Daniel Page, David McClelland, Christo Auret
Source: https://www.tandfonline.com/doi/full/10.1080/23322039.2024.2402893#abstract
Abstract
This study evaluates naïve and advanced prediction models when applied to style rotation strategies on the Johannesburg Stock Exchange (‘JSE’). We apply 1- and 3-month style momentum as naïve predictors against three tree-based machine learning (‘ML’) algorithms (advanced predictors), namely Random Forest, XGBoost and LightGBM. Additionally, the study corrects for a shortcoming in the literature by incorporating trading costs into back-tested portfolio sorts.
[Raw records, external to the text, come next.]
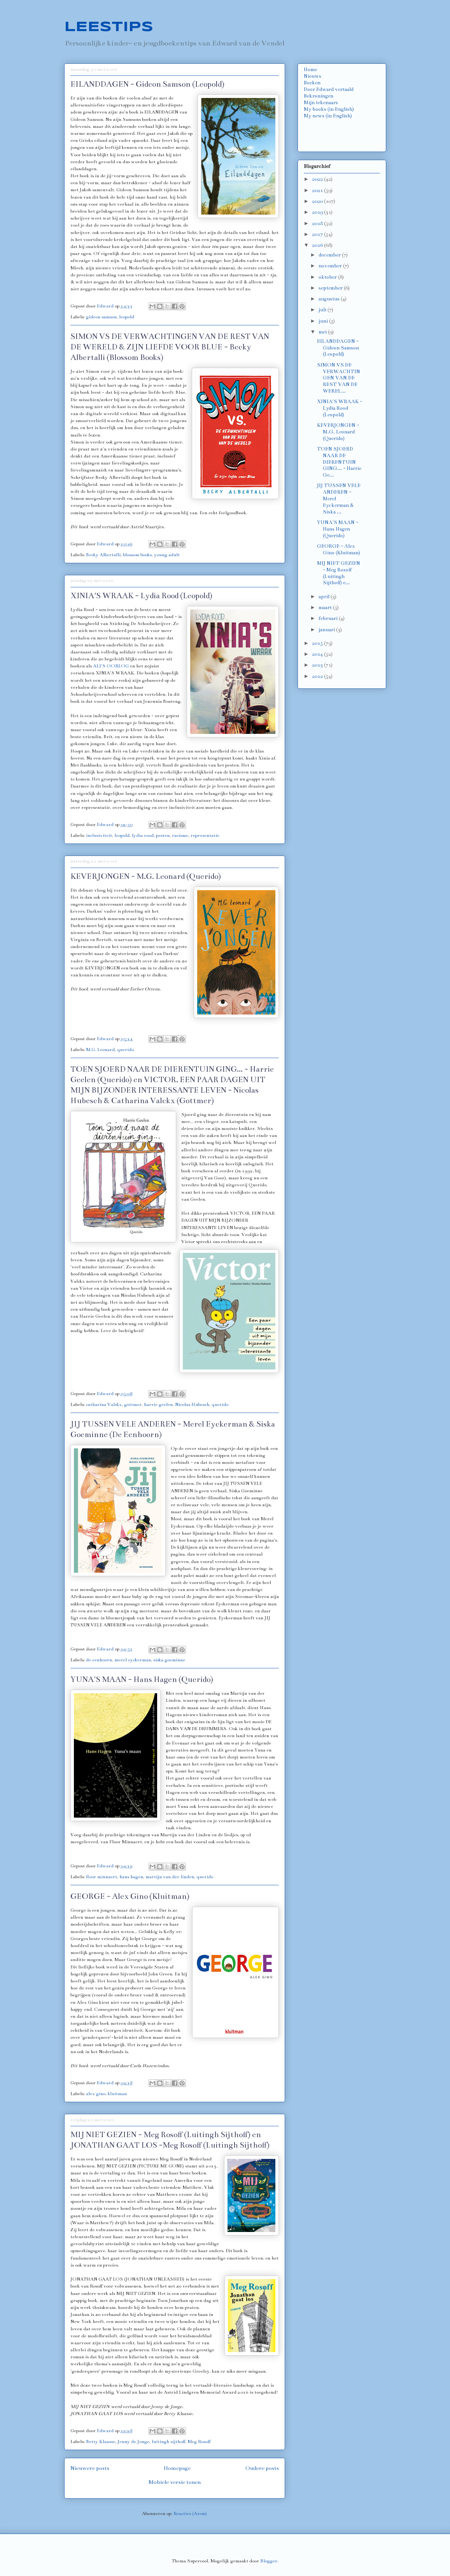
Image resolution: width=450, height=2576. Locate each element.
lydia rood (143, 835)
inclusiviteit (99, 835)
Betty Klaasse (100, 2441)
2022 (318, 179)
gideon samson (101, 317)
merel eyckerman (132, 1660)
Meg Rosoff (198, 2441)
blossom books (137, 554)
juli (323, 310)
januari (327, 630)
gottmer (133, 1404)
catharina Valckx (104, 1404)
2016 (318, 245)
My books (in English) (329, 109)
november (331, 266)
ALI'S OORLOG (111, 666)
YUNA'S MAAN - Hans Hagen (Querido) (141, 1679)
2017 (318, 234)
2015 (318, 643)
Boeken (312, 83)
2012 (318, 676)
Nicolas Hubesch (192, 1404)
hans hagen (131, 1876)
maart (326, 607)
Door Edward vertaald (329, 89)
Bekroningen (318, 96)
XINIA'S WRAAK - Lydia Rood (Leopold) (141, 596)
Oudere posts (262, 2468)
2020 (318, 201)
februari (329, 618)
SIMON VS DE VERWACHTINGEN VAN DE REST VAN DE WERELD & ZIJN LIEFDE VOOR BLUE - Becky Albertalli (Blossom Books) (169, 347)
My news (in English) (328, 116)
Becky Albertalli (103, 554)
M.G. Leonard (100, 1049)
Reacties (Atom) (190, 2513)
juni (324, 321)
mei (323, 332)
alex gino (95, 2093)
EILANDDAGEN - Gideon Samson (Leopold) (147, 84)
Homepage (177, 2468)
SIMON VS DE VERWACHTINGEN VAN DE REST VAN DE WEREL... (338, 378)
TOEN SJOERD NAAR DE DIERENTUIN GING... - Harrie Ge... (339, 462)
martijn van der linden (169, 1876)
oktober (328, 277)
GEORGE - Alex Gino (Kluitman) (129, 1896)
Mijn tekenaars (321, 103)
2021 (318, 190)
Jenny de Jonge (133, 2441)
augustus (330, 299)
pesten (163, 835)
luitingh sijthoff (168, 2441)
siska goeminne (169, 1660)
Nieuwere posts (89, 2468)
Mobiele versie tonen (175, 2482)
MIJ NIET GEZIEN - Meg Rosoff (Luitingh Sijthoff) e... (338, 573)
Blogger (268, 2561)
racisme (180, 835)
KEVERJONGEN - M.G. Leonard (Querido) (145, 876)
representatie (205, 835)
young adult (167, 554)
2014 (318, 654)
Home (310, 69)
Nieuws (312, 76)
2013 (318, 665)
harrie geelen (158, 1404)
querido (125, 1049)
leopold (126, 317)
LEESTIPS (108, 27)
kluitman (117, 2093)
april (325, 597)
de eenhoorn (99, 1660)
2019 (318, 212)
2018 (318, 223)
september (331, 288)
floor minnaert (101, 1876)
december (330, 255)
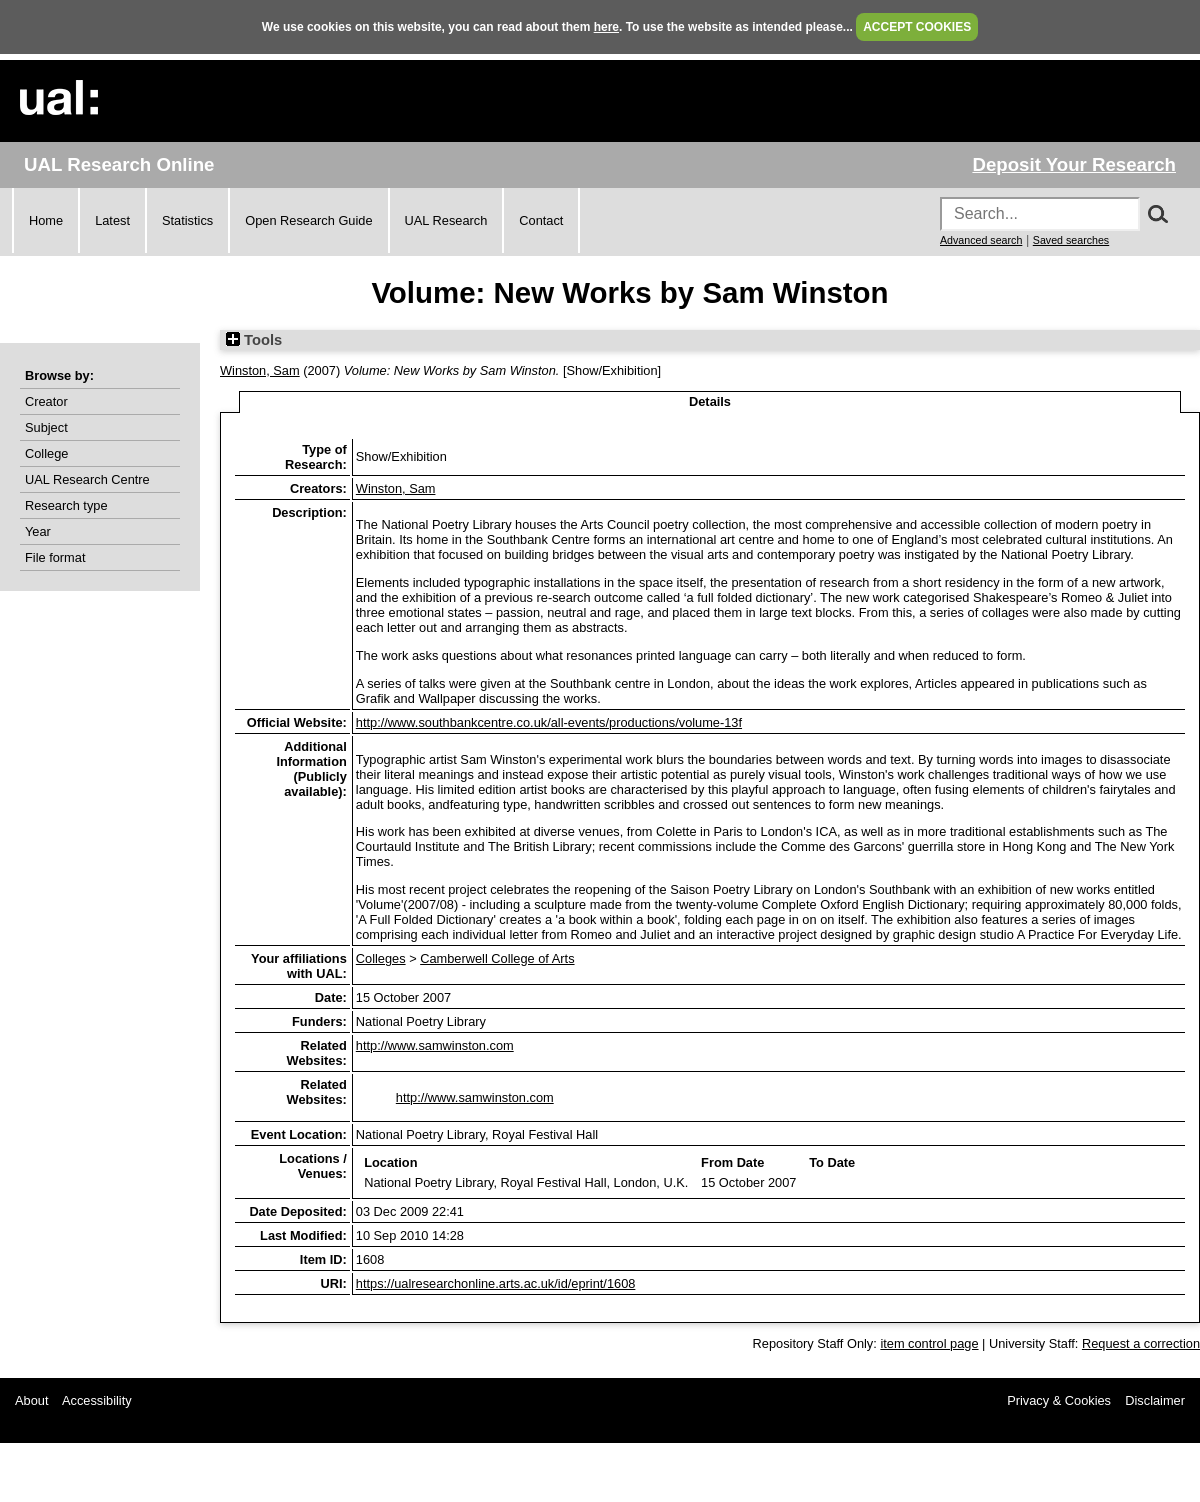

The results of the study are threefold. First, style rotation strategies based on advanced predictors achieve superior risk-adjusted returns when compared to naïve momentum. Of the three ML models applied, XGboost is superior, followed by LightGBM, implying that gradient boosters are superior to less advanced ensemble methods (Random Forest) which are in-turn superior to style momentum. Second, short-term momentum results in the highest share turnover across style rotation strategies, resulting in the largest negative impact associated with trading costs. Third, contrary to similar studies, the incorporation of price momentum as an independent variable in factor spanning tests renders most time-series alphas statistically insignificant.
Impact Statement
This study considers the application of machine learning (“ML”) for style rotation. The results indicate that ML based rotation signals generate excess performance relative to momentum based style rotation when applied on a cross-section of emerging market (South African) listed equities.